Copy the records from the beginning through the line containing "What do you see at coordinates (330, 644)", putting "Send" in place of "Submit" and changing nothing else.

[Word and element pointing entries]
● ● ●
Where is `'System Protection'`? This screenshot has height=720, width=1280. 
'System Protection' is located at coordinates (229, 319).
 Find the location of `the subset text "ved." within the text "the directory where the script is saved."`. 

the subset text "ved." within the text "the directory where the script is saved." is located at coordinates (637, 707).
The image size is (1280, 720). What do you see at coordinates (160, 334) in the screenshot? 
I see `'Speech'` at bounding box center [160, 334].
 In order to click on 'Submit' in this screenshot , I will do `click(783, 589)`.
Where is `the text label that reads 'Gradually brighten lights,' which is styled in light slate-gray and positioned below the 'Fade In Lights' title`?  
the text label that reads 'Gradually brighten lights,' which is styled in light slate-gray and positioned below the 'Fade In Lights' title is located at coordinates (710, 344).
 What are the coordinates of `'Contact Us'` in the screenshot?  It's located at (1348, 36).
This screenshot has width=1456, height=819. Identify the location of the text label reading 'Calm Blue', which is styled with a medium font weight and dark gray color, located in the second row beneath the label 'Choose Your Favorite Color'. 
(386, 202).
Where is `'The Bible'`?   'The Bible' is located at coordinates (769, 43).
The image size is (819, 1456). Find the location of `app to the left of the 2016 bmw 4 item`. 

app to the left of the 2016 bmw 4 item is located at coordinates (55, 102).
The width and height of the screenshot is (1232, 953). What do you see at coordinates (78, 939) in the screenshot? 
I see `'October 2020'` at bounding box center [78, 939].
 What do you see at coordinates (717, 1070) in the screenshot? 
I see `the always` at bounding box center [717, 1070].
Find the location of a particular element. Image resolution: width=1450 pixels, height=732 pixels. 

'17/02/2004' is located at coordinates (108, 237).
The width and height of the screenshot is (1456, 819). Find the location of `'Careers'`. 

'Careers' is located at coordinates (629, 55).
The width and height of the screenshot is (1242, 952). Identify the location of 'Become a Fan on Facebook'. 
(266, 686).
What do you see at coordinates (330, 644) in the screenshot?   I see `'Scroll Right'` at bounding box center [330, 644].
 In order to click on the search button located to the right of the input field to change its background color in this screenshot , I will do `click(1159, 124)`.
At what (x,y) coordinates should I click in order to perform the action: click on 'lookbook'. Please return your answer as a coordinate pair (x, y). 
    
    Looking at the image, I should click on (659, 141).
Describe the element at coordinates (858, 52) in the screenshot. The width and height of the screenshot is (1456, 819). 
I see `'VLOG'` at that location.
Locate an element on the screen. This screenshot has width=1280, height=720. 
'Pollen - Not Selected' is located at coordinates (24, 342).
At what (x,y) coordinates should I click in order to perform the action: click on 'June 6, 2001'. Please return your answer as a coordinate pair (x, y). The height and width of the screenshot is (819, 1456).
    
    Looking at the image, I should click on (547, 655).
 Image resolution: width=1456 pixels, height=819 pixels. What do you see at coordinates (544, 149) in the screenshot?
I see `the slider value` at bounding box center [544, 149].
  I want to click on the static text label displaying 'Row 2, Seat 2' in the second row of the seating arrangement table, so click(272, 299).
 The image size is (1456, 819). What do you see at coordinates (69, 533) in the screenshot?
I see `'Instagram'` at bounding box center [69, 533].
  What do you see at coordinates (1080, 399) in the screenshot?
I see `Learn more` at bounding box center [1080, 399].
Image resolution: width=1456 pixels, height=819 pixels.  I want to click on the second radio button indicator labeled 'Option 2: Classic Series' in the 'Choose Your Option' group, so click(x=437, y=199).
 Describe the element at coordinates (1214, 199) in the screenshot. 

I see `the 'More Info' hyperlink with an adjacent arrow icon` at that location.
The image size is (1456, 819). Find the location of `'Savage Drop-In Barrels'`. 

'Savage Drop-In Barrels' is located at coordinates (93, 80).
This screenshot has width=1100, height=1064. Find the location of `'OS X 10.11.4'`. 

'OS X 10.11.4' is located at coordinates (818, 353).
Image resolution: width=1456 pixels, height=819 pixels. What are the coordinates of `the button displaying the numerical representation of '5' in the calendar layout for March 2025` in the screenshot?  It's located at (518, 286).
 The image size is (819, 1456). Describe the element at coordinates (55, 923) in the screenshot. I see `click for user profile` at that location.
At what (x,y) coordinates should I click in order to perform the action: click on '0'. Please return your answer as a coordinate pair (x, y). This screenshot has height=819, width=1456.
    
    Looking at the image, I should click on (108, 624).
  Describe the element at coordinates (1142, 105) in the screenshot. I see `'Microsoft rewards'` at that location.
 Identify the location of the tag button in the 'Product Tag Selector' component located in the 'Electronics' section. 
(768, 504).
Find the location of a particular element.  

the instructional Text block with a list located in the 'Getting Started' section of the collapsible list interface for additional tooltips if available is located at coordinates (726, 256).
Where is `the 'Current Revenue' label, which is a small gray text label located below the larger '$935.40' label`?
● ● ●
| Result of this task |
Where is `'System Protection'`? This screenshot has height=720, width=1280. 
'System Protection' is located at coordinates (229, 319).
 Find the location of `the subset text "ved." within the text "the directory where the script is saved."`. 

the subset text "ved." within the text "the directory where the script is saved." is located at coordinates (637, 707).
The image size is (1280, 720). What do you see at coordinates (160, 334) in the screenshot? 
I see `'Speech'` at bounding box center [160, 334].
 In order to click on 'Send' in this screenshot , I will do `click(783, 589)`.
Where is `the text label that reads 'Gradually brighten lights,' which is styled in light slate-gray and positioned below the 'Fade In Lights' title`?  
the text label that reads 'Gradually brighten lights,' which is styled in light slate-gray and positioned below the 'Fade In Lights' title is located at coordinates (710, 344).
 What are the coordinates of `'Contact Us'` in the screenshot?  It's located at (1348, 36).
This screenshot has width=1456, height=819. Identify the location of the text label reading 'Calm Blue', which is styled with a medium font weight and dark gray color, located in the second row beneath the label 'Choose Your Favorite Color'. 
(386, 202).
Where is `'The Bible'`?   'The Bible' is located at coordinates (769, 43).
The image size is (819, 1456). Find the location of `app to the left of the 2016 bmw 4 item`. 

app to the left of the 2016 bmw 4 item is located at coordinates (55, 102).
The width and height of the screenshot is (1232, 953). What do you see at coordinates (78, 939) in the screenshot? 
I see `'October 2020'` at bounding box center [78, 939].
 What do you see at coordinates (717, 1070) in the screenshot? 
I see `the always` at bounding box center [717, 1070].
Find the location of a particular element. Image resolution: width=1450 pixels, height=732 pixels. 

'17/02/2004' is located at coordinates (108, 237).
The width and height of the screenshot is (1456, 819). Find the location of `'Careers'`. 

'Careers' is located at coordinates (629, 55).
The width and height of the screenshot is (1242, 952). Identify the location of 'Become a Fan on Facebook'. 
(266, 686).
What do you see at coordinates (330, 644) in the screenshot?   I see `'Scroll Right'` at bounding box center [330, 644].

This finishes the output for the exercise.